Before HASTINGS, Chief Judge, SCHNACKENBERG and SWYGERT, Circuit Judges.
SCHNACKENBERG, Circuit Judge: Evanston Cab Co., Skokie Red Top Cab Co. and Lincolnwood Red Top Cab Co., Illinois corporations, plaintiffs, brought an action against the City of Chicago, a municipal corporation, defendant, and the other defendants above-named, in the district court, under the Clayton Act, 15 U.S. C.A. §§ 15, 26, and the Sherman Act. 15 U.S.C.A. §§ 1, 2.
On motion of defendants, the action was dismissed at plaintiffs' costs. This appeal followed.*fn1
The relevant facts as shown by the pleadings we set out in condensed form.
Chicago-O'Hare International Airport is an airport owned by the defendant City of Chicago and is the primary scheduled airline airport for the Chicago Metropolitan area consisting of the counties of Cook, Lake, DuPage, McHenry, Kane and Will, in the state of Illinois, and the counties of Lake and Porter in the state of Indiana. O'Hare is twenty-three miles from downtown Chicago and until March 28, 1956 was not within the incorporated area of the City of Chicago. On that date it was annexed to the city. Physically it is completely separated from the rest of the corporate area of the city except for a connecting strip of Higgins Road and East River Road. All but a very small portion of passengers arriving at O'Hare in scheduled airline planes originate their flights outside the State of Illinois.

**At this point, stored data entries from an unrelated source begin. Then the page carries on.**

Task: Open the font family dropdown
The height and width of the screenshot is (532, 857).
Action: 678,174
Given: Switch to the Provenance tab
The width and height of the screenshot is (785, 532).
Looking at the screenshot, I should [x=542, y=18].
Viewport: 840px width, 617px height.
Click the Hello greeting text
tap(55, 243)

Plaintiffs are respectively engaged in the operation of taxicabs in the municipalities of Evanston, Skokie and Lincolnwood, in suburban Cook County.

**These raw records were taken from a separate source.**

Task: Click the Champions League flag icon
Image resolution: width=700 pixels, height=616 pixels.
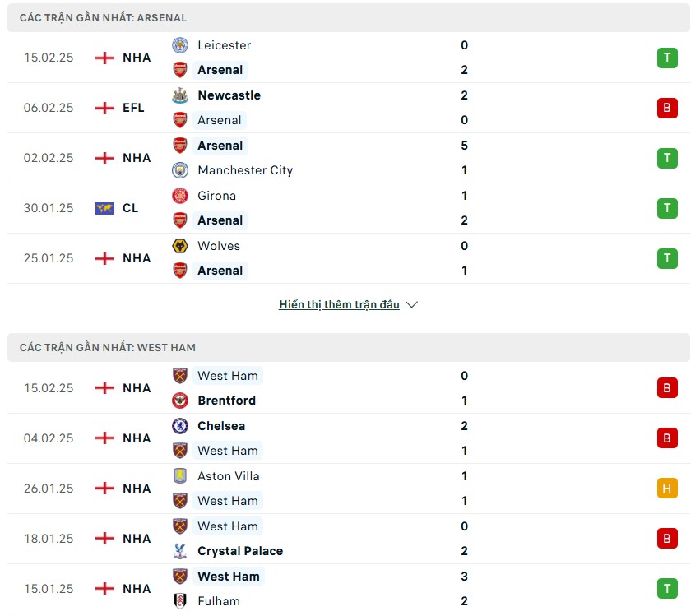Action: point(104,208)
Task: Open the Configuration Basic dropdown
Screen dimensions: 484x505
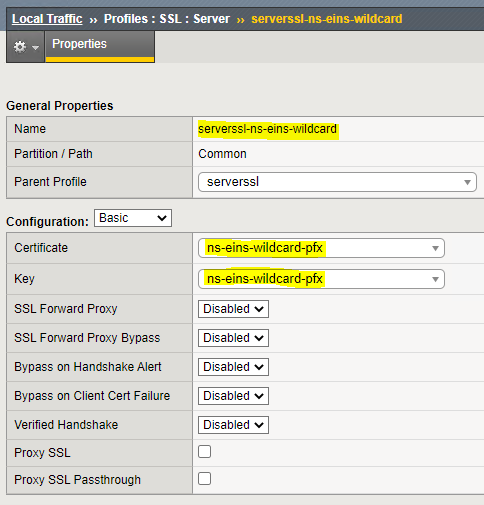Action: tap(133, 218)
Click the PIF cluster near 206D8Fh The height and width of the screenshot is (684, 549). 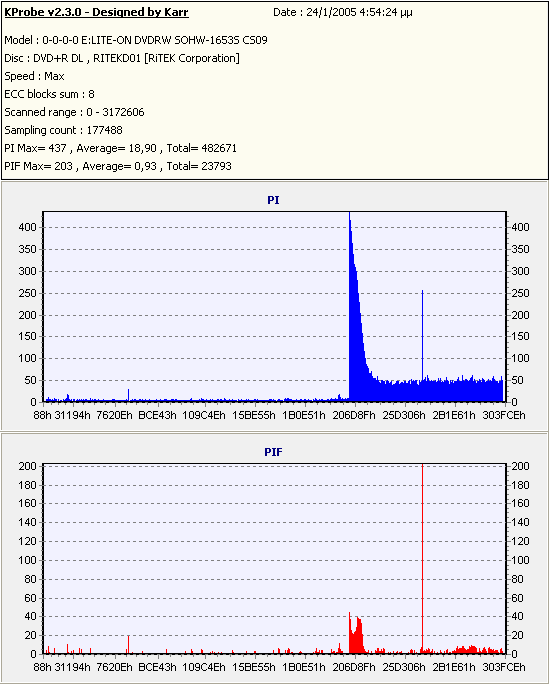[356, 635]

The complaint alleges that 6,700,000 persons live in the Chicago metropolitan area and that all persons completing flights at O'Hare engage some form of further transportation to take them to their ultimate destination in the Chicago Metropolitan Area. To provide this further transportation the Chicago Helicopter airways has scheduled flights between O'Hare, Midway Airport, downtown Chicago, Gary, Indiana and Winnetka, Illinois. All other public transportation in interstate commerce of persons completing flights at O'Hare to their final destinations in the Chicago Metropolitan Area is by taxicab.*fn2
The complaint charges that defendant taxicab concerns and other defendants conspired among themselves and with others to eliminate and restrict competition in the providing of taxicab service at O'Hare, by ratifying a prior prohibition of the plaintiffs from providing taxicab service to persons traveling in interstate commerce completing their flights at O'Hare, and by agreeing to prohibit all persons from providing such service in the regular taxi line except the cab company defendants and other taxicabs licensed by the City of Chicago, and further agreed to permit the plaintiffs to render taxi service at O'Hare only when specifically contracted for by letter, telegram or telephone prior to rendering such service, thus placing the plaintiffs at a distinct competitive disadvantage.
The complaint further charges that the city council of defendant city enacted an ordinance effectuating said agreements and that it and certain other ordinances, copies of which are attached to the complaint, which limit plaintiffs in providing taxi service at O'Hare, are therefore unreasonable, discriminatory and deprive plaintiffs of their property without due process of law, contrary to the fourteenth amendment to the constitution of the United States.
The complaint further charges that the conspiracy and ordinance "actually restrain, burden and monopolize interstate commerce."
Plaintiffs seek recovery of damages for losses sustained by reason of the facts charged, relying on §§ 4 and 16 of the Clayton Act, 15 U.S.C.A. §§ 15, 26, and §§ 1 and 2 of the Sherman Act. 15 U.S.C.A. §§ 1, 2.
1. The United States Supreme Court has made clear that local operations of taxicabs, such as those involved in this case, do not constitute a part of interstate commerce within the meaning of the Sherman Act. United States v. Yellow Cab, 332 U.S. 218, 230 (1947), which we relied upon in Parmelee Transportation Company v. Keeshin, 292 F.2d 794 (1961), cert. den. 368 U.S. 944.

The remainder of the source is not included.